** Written problem **
Present the data from the line containing "Where should I" through the end of the data, inclusive, as a Markdown table with two columns, Row and Line, one row for each line. Skip blank lines and leave out the pictures.

(Data for finding described items)
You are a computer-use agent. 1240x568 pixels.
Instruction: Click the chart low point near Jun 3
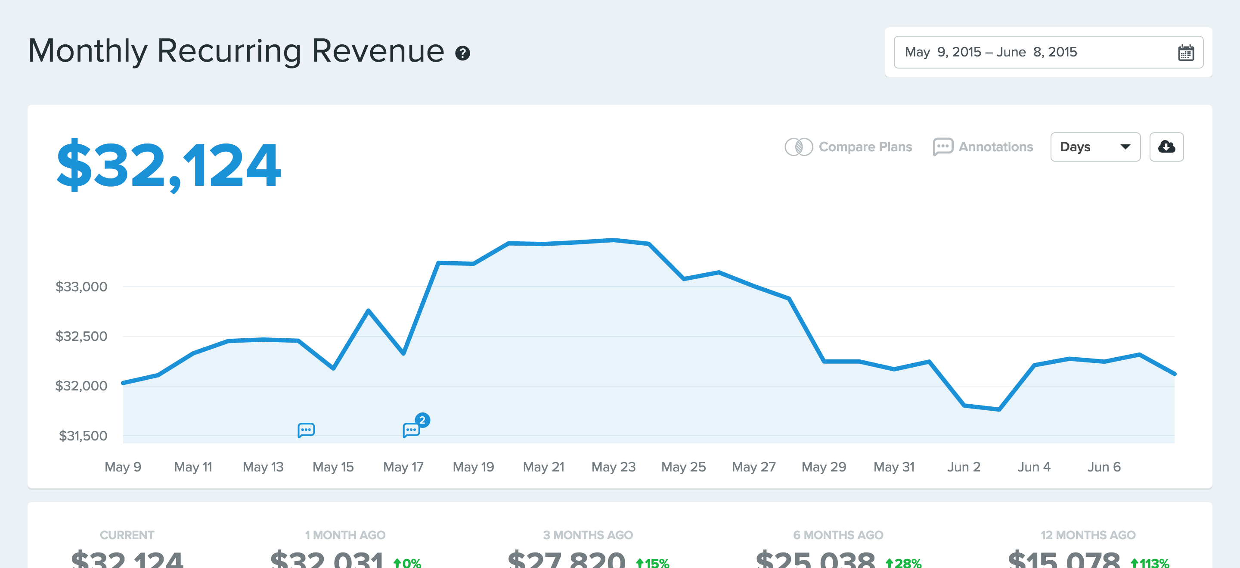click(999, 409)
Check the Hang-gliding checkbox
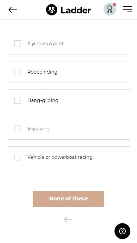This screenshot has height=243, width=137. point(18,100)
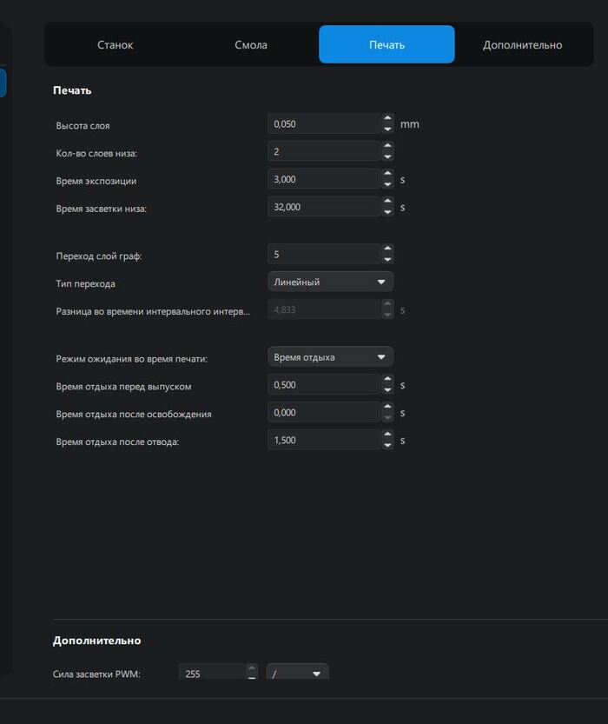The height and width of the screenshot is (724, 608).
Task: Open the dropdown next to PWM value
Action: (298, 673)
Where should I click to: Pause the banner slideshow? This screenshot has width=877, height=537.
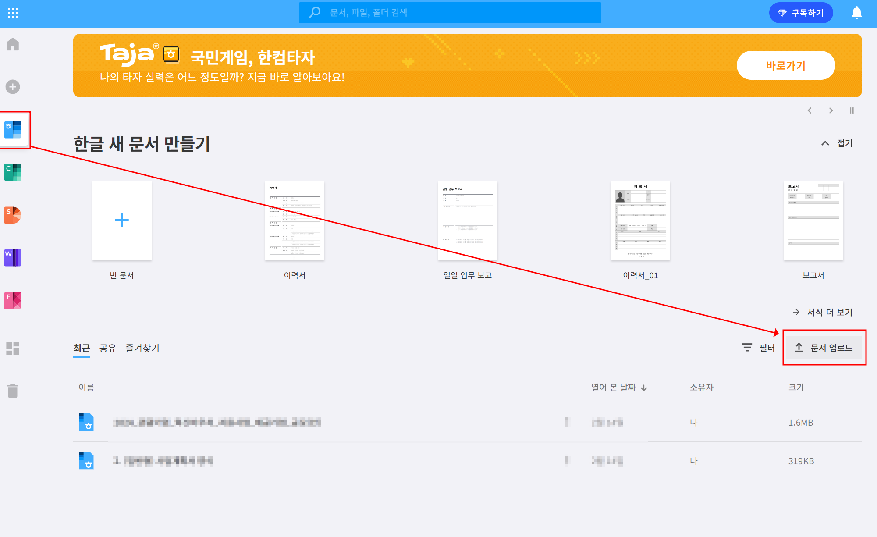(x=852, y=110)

** Task result **
| Row | Line |
|---|---|
| 1 | Where should I click to: Pause the banner slideshow? This screenshot has width=877, height=537. |
| 2 | (x=852, y=110) |